─── 所给文段

针对上述问题,本文首先对传统集装箱船配载问题的约束进行了分析和处理,提出了求解思路和并建立相应的数学模型。在此基础上,分析了双40ft(foot,英尺)岸桥作业模式,给出了多工况作业的含义,全面考虑集装箱船、集装箱和码头三方面的约束,建立了多工况的集装箱船配载问题的数学模型,并设计了启发式算法进行求解。其次,本文研究了在给定堆场集装箱堆存状态和集装箱装船配载方案的情况下,如何确定合理的集装箱装船顺序;针对集装箱堆场翻箱问题,建立了以倒箱量最小并考虑场桥代价为目标的数学模型。最后,开发的多工况集装箱船配载仿真原型系统对上述研究成果进行了验证。论文的主要工作概括如下:
(1)首先从集装箱码头工艺、集装箱船配载问题研究方法、建模与仿真技术在集装箱码头问题的研究应用等角度,详细综述了近年来集装箱船舶配载问题的研究现状和存在问题,引出了本文的研究内容和研究意义;
(2)分析了集装箱码头的装卸工艺组成和典型装卸工艺,在此基础上研究了一种由双40ft岸桥、低架桥分配系统和双40ft场桥构成的新型自动化集装箱码头装卸工艺,给出了多工况作业的含义和表达方法,分析了配载问题的约束并提出了处理方法,为研究多工况集装箱船配载问题奠定基础;
(3)在传统配载问题的基础上,引入集装箱码头岸桥作业工况和岸桥并行作业的因素,建立了多工况集装箱船配载优化的数学模型。将多工况集装箱船配载问题划分为预配载和倍位(Bay)排箱两个子问题,设计了启发式算法用于求解倒箱量最少、岸桥作业成本最小、满足集装箱船的稳性、强度和浮态的配载方案。通过实例进行了比较和分析,验证了该方法的有效性;
(4)针对集装箱堆场快速、准确发箱的要求,在给定堆场集装箱堆存状态和集装箱装船配载的情况下,建立了集装箱装船顺序优化模型。以最大程度地减少倒箱操作实现快速、高效装船为目标,设计了启发式算法和基于规则的改进策略,通过对比分析表明改进策略能有效解决堆场装船顺序问题,提高码头堆场利用率和码头通过能力,降低码头装卸设备的运营成本;
(5)为尽可能减少集装箱堆场的翻箱操作,深入分析了翻箱产生的原因。针对倒箱数量不足以全面反应场桥的装卸效率,提出了兼顾场桥的代价的思路,建立倒箱数最少且场桥成本最小的多目标堆场翻箱问题数学模型,并设计了基于定向搜索的启发式算法进行求解,实例对比验证了算法的准确性和有效性;
(6)最后,基于自主开发的虚拟现实平台VRFlier,结合本文研究内容和关键技术开发了多工况集装箱船配载仿真原型系统CSPSS。实现了集装箱码头装卸工艺的仿真、多工况集装箱船配载方案的优化和仿真,为工艺方案和配载方案的评估提供了可视化环境,从而对本文的研究成果进行了验证。

──────

根据上面这段讲集装箱船配载的文段,回答下面的问题:
1. 文中研究的新型自动化集装箱码头装卸工艺由哪几样设备构成?
2. 多工况集装箱船配载问题被分成了哪两个子问题?
3. 开发的仿真原型系统叫什么名字,是基于哪个平台开发的?

─── 数据区

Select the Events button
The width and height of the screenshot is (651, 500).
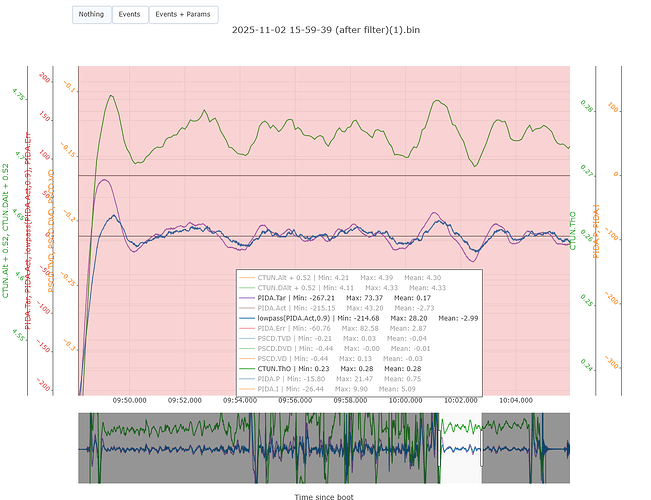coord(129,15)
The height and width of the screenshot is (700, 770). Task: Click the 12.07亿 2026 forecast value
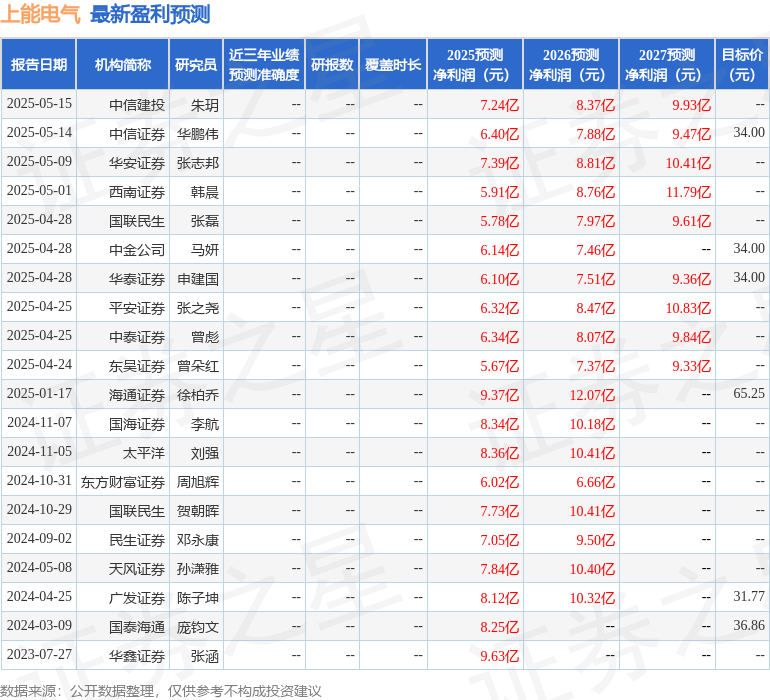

──────

参考答案
1. 由双40ft岸桥、低架桥分配系统和双40ft场桥构成。
2. 预配载和倍位(Bay)排箱。
3. 叫CSPSS,是基于自主开发的虚拟现实平台VRFlier开发的。